Philadelphia-born Lisa was just barely out of her teens in 1991, when she joined a trio under the direction of manager Perri “Pebbles” Reid, an R&B singer herself and then-wife of LaFace Records co-founder Antonio “LA” Reid. Left Eye, Tionne “T-Boz” Watkins and Rozonda “Chilli” Thomas would release their debut album, Ooooooohhh … On the TLC Tip, the following year.
The unlikely uniform was sagging baggy Guess jeans, hats to the back and oversize tees decorated with safe-sex latex, and the sound (mostly courtesy of producer Dallas Austin) was an in-your-face blend of pop, rap and R&B, with some New Jack Swing for good measure. Don’t forget that all that racy talk and those Trojan sunglasses were actually brave messages about the HIV-AIDS epidemic that would eventually give way to Left Eye’s poignant bars on songs like “Waterfalls.”

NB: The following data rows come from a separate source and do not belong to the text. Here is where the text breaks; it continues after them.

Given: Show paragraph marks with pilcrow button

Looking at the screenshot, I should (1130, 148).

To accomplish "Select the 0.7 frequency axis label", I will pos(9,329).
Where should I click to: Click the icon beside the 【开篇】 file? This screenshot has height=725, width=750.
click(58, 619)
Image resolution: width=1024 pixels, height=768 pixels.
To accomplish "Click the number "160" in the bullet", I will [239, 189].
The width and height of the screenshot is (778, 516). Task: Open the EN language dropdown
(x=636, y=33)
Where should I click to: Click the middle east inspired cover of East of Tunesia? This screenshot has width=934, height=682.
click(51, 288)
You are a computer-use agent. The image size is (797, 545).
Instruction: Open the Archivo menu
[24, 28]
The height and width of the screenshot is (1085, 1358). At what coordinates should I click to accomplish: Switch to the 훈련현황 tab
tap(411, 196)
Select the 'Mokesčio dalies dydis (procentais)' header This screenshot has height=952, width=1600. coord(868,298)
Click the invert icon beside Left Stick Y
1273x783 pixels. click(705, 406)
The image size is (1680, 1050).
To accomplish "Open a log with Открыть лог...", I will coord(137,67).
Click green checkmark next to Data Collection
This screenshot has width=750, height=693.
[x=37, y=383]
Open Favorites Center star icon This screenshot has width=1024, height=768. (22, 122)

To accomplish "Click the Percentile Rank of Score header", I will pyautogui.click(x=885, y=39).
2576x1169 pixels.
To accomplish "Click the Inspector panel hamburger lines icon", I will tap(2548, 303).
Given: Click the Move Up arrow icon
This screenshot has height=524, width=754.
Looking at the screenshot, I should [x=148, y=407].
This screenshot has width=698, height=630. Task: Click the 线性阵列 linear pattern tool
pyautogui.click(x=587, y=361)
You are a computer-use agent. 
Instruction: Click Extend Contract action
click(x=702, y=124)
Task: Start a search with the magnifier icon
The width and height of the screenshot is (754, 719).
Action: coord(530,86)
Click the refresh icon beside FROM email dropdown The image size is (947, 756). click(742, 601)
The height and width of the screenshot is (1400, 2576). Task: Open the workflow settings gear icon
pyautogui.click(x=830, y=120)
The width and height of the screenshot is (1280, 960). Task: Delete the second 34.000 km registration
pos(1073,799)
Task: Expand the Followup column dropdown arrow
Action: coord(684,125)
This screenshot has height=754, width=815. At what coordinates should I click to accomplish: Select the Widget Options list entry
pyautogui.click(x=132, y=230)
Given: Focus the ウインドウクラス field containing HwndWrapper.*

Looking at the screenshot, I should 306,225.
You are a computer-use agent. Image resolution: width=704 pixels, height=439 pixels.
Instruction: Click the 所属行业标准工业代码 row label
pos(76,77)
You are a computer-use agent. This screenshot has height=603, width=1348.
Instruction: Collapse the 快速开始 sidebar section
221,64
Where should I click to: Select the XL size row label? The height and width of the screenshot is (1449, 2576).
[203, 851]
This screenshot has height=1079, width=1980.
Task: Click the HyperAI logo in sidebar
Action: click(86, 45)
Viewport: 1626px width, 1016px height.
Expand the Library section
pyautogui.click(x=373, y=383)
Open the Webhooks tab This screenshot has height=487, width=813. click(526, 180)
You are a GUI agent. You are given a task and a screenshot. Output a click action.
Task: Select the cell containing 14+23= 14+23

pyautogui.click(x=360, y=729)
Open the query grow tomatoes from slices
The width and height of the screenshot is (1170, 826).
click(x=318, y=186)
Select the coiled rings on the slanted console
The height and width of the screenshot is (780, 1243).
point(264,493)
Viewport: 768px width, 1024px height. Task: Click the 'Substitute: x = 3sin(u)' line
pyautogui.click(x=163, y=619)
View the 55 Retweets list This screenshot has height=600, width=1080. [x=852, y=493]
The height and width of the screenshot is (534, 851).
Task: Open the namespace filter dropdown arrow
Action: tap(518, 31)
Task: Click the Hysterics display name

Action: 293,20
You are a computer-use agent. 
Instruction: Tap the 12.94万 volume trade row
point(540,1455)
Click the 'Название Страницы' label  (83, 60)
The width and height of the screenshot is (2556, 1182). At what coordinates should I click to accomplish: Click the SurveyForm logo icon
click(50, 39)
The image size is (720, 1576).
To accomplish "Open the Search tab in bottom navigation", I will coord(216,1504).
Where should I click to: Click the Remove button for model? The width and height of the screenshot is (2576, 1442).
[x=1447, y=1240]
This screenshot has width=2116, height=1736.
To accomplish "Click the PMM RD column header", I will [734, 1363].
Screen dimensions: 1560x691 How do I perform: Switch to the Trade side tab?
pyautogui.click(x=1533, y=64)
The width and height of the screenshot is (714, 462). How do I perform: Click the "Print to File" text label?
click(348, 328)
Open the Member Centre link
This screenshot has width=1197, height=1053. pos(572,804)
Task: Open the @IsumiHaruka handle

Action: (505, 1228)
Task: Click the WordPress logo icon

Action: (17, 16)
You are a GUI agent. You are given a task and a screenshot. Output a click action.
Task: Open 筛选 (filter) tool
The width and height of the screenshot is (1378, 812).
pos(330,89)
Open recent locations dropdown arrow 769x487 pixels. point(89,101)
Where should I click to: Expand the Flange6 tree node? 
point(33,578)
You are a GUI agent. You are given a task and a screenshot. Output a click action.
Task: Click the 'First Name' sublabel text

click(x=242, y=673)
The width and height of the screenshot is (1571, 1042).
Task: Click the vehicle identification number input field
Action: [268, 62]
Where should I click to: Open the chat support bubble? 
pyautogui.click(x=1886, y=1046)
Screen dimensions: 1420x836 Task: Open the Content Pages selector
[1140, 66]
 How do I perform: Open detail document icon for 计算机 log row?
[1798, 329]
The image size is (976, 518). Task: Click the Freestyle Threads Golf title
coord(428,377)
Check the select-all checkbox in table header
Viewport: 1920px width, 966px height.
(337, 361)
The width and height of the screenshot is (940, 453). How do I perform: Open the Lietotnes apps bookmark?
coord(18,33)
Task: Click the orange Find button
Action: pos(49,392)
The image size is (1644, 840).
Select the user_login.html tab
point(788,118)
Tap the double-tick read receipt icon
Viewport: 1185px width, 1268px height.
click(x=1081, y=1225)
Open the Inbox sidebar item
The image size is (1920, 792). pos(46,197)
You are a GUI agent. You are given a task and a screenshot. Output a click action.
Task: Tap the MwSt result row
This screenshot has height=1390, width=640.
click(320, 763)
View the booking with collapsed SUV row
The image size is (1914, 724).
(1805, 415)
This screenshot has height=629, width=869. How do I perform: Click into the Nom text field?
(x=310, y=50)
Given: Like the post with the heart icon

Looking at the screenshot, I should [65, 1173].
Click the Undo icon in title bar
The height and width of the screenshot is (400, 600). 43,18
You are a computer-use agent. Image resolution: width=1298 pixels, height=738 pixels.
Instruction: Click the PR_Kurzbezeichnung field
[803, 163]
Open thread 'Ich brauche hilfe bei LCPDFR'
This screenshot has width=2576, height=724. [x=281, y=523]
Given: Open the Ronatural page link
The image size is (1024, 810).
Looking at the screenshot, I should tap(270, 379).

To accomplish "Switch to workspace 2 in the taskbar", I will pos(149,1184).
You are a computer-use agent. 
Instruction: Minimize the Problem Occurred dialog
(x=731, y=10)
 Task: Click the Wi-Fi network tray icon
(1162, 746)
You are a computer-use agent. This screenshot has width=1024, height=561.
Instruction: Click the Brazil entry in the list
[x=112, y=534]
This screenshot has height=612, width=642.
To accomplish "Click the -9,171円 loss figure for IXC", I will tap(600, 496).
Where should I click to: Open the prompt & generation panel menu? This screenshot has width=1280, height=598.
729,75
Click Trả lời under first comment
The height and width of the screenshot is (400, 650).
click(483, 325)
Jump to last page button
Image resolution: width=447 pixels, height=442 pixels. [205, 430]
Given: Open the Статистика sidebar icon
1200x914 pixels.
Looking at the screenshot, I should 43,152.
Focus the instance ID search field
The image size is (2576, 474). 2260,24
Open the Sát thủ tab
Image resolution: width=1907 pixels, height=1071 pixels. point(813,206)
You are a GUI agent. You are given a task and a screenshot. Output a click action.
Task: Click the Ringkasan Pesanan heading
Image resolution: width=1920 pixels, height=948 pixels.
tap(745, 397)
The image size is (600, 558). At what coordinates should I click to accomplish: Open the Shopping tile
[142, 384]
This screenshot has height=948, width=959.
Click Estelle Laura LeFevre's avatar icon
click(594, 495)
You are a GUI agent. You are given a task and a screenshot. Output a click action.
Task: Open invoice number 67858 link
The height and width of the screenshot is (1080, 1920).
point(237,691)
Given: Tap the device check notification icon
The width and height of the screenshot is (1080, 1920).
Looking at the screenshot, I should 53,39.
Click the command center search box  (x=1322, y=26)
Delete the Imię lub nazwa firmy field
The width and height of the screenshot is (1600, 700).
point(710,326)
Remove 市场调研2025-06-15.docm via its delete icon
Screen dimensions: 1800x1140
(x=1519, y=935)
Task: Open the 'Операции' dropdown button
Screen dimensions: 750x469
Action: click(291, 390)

By the time of her death, 10 years ago today (April 25) at age 30, Left Eye and her groupmates had seemingly locked down every imaginable accolade. Four Grammys and just as many multiplatinum albums, a stream of chart-crushing singles (“No Scrubs,” “Creep”), not to mention the coveted rank of second-best-selling girl group of all time (the Spice Girls sit at #1). But before she was killed in a tragic car accident on a spiritually-minded trip to Honduras, the rapping third of TLC had also weathered her fair share of drama.
With the release in 1994 of the group’s diamond-selling Crazy Sexy Cool,the trio took the opportunity to play on fans’ perception of their particular personas: Georgia girl Chilli brought the sexy, gravelly voiced T-Boz played it cool and Left Eye was “the crazy one.” If these were supposed to be symbolic tags, Lopes perhaps had her own interpretation. Feeling underappreciated, she set fire to a pile of sneakers belonging to NFL boyfriend Andre Rison that ultimately left his Georgia home in flames and the singer in handcuffs. The couple only made more headlines as allegations of cheating and even domestic abuse dogged them. But who could forget the famous Vibe mag cover of the girls dressed in firemens’ clothes and meeting the media maelstrom head-on?
The fiercely independent Lopes took on her label — and then her bandmates. Never mind that 1999’s FanMail (email was kind of a big deal back then!), their third effort together, spawned massive hits like “Scrubs” and the poignant anthem “Unpretty,” Left Eye thought her contributionswere being diminished. So she outright challenged Chilli and T-Boz to record solo albums that would be bundled and sold for fans to decide which of the three CDs was best. When that didn’t pan out, Left Eye simply moved on and recorded a solo effort, Supernova, which saw an overseas release but not much traction.
In the end, what fans wanted was TLC: beauty, brains, swagger, and each member exhibited all three qualities in her own way. In Left Eye, who told MTV News in a late-90s interview that she really admired “Cosby Show” actress Lisa Bonet (a.k.a. boho icon Denise Huxtable), girls, in particular, had a model for going your own way. Her indie streak was as pronounced as the football stripe painted beneath her eye, and that’s as much her legacy as the music.